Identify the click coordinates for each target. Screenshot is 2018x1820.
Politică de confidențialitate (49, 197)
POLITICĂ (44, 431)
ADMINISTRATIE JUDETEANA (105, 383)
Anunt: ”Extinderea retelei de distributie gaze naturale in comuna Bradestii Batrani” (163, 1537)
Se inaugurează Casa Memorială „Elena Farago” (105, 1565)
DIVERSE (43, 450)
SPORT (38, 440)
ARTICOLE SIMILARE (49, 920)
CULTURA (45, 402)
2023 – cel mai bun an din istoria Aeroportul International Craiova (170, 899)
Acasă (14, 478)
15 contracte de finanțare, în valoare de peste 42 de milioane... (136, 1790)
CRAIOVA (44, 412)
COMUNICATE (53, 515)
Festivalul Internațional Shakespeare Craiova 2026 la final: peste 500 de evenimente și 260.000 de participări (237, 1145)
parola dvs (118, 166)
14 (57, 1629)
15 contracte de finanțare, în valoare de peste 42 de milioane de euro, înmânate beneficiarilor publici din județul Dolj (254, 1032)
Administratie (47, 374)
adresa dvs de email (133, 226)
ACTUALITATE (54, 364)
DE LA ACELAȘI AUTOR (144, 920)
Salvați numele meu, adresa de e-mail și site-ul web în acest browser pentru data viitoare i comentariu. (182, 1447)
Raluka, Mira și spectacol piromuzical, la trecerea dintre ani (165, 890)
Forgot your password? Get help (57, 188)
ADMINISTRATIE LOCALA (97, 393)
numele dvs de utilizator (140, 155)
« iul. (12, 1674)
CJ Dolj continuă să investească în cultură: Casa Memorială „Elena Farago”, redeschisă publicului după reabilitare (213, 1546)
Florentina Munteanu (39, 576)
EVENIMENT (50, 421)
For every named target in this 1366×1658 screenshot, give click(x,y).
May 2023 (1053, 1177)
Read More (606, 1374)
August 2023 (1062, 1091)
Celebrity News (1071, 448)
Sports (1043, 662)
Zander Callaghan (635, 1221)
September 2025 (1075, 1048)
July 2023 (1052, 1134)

════════════════

## Required action
Set down the lines of the listing word for word, from its first line through the line containing "DIVERSE (43, 450)". Both of those lines belong in the answer, and no others do.

## Answer section
Identify the click coordinates for each target. Screenshot is 2018x1820.
Politică de confidențialitate (49, 197)
POLITICĂ (44, 431)
ADMINISTRATIE JUDETEANA (105, 383)
Anunt: ”Extinderea retelei de distributie gaze naturale in comuna Bradestii Batrani” (163, 1537)
Se inaugurează Casa Memorială „Elena Farago” (105, 1565)
DIVERSE (43, 450)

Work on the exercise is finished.